- [STORED DATA]:
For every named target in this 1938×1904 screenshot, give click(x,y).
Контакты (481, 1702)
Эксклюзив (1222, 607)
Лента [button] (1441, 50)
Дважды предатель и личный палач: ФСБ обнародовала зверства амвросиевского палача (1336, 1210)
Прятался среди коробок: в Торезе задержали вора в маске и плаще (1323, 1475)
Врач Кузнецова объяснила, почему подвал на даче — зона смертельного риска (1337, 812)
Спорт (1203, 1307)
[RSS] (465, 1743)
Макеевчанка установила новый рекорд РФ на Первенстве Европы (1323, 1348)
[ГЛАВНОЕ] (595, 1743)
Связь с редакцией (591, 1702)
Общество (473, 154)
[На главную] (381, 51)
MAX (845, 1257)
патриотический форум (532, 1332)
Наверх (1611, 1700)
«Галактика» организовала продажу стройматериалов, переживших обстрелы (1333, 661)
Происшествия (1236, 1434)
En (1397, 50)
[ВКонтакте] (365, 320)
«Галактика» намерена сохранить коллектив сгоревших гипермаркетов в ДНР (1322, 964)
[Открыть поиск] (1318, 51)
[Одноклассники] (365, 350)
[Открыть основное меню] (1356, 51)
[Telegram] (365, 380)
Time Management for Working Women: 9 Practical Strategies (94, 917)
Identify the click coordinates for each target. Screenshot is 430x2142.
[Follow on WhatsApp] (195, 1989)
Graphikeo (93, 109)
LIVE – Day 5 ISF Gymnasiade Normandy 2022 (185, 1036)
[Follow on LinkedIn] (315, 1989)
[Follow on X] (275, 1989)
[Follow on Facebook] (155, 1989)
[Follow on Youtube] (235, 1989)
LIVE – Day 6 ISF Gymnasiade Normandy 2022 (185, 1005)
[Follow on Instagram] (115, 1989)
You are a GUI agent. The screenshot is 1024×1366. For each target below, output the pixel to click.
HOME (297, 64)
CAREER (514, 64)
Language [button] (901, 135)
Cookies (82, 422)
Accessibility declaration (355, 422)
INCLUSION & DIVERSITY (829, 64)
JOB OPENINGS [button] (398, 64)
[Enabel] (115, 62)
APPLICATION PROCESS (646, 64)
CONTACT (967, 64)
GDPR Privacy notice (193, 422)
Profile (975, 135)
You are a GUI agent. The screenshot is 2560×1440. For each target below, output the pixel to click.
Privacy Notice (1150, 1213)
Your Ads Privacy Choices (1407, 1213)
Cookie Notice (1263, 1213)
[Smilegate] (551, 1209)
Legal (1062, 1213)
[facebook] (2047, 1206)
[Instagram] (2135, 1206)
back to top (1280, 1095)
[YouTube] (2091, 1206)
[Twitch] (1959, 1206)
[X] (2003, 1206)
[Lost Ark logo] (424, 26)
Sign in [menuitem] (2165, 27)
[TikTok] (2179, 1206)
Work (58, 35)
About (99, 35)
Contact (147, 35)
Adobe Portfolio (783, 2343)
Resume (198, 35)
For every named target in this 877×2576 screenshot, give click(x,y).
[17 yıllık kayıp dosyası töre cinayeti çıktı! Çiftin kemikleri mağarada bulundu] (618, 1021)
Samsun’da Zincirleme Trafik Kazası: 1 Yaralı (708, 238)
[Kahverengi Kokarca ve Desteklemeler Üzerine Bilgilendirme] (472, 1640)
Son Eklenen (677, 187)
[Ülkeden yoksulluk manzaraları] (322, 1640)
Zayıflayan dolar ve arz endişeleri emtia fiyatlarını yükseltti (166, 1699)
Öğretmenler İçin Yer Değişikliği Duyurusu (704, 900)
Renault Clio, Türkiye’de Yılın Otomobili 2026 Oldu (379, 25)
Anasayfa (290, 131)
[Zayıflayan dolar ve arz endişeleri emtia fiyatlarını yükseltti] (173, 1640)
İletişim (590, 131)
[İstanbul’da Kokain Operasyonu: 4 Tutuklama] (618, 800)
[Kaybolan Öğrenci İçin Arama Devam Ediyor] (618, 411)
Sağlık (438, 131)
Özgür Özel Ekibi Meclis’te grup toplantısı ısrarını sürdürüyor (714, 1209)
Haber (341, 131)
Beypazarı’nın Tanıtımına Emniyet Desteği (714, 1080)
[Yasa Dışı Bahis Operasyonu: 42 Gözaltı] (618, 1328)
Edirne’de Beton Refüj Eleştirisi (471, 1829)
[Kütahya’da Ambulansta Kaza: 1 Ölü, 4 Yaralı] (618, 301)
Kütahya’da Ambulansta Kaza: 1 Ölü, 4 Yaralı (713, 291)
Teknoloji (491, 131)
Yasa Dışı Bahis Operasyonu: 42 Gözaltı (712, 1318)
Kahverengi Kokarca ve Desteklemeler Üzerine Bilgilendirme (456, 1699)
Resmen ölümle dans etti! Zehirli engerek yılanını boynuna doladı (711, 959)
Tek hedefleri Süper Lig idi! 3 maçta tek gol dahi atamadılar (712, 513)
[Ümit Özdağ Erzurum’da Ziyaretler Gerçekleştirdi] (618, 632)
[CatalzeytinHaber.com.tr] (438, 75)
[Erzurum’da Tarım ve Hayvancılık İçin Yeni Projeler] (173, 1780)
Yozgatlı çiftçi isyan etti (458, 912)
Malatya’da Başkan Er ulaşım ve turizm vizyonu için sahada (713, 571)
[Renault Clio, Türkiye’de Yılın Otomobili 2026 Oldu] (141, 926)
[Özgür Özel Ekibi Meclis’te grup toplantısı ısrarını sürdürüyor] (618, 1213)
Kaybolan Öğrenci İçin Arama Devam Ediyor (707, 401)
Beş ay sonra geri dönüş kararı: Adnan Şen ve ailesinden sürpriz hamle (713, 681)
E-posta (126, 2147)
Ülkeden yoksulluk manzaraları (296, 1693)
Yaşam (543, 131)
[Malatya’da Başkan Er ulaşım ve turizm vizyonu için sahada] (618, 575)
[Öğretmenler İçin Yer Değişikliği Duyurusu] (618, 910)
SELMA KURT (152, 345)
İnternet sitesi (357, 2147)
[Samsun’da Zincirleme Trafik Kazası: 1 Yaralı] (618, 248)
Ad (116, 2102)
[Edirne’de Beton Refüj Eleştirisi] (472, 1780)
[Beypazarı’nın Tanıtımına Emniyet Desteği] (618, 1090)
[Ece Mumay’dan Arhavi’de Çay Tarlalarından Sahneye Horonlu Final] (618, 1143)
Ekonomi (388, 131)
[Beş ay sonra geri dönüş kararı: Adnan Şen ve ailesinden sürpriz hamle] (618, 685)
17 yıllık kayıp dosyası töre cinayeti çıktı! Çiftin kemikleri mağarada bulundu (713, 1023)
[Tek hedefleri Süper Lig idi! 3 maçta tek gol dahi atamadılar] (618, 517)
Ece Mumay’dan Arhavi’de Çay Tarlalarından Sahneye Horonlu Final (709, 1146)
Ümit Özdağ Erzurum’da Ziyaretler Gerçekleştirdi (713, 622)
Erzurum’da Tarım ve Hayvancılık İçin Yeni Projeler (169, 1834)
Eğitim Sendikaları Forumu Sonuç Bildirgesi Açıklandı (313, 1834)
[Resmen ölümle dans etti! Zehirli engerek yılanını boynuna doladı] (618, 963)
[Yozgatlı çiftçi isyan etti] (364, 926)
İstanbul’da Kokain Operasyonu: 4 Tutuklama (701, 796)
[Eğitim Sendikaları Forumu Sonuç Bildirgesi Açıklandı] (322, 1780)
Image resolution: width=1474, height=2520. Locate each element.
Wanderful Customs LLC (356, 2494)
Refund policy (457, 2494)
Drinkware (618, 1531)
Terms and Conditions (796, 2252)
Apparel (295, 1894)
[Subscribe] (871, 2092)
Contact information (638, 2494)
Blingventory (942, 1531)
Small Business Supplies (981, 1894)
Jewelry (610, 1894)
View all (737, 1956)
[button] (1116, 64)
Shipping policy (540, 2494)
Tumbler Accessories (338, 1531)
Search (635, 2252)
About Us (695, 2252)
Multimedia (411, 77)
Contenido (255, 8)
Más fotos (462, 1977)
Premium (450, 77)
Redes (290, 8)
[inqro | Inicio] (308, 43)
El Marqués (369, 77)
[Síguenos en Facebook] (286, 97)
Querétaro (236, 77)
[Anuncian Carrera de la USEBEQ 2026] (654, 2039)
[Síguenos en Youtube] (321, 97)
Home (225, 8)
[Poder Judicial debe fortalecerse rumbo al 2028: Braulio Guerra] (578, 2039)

- [REQUIRED WORK]: Please reproduce the lines from the line with "View all (737, 1956)" to the line with "El Marqués (369, 77)", both ends included, exactly as they appear above.

- [ANSWER FOR THE TASK]:
View all (737, 1956)
[button] (1116, 64)
Shipping policy (540, 2494)
Tumbler Accessories (338, 1531)
Search (635, 2252)
About Us (695, 2252)
Multimedia (411, 77)
Contenido (255, 8)
Más fotos (462, 1977)
Premium (450, 77)
Redes (290, 8)
[inqro | Inicio] (308, 43)
El Marqués (369, 77)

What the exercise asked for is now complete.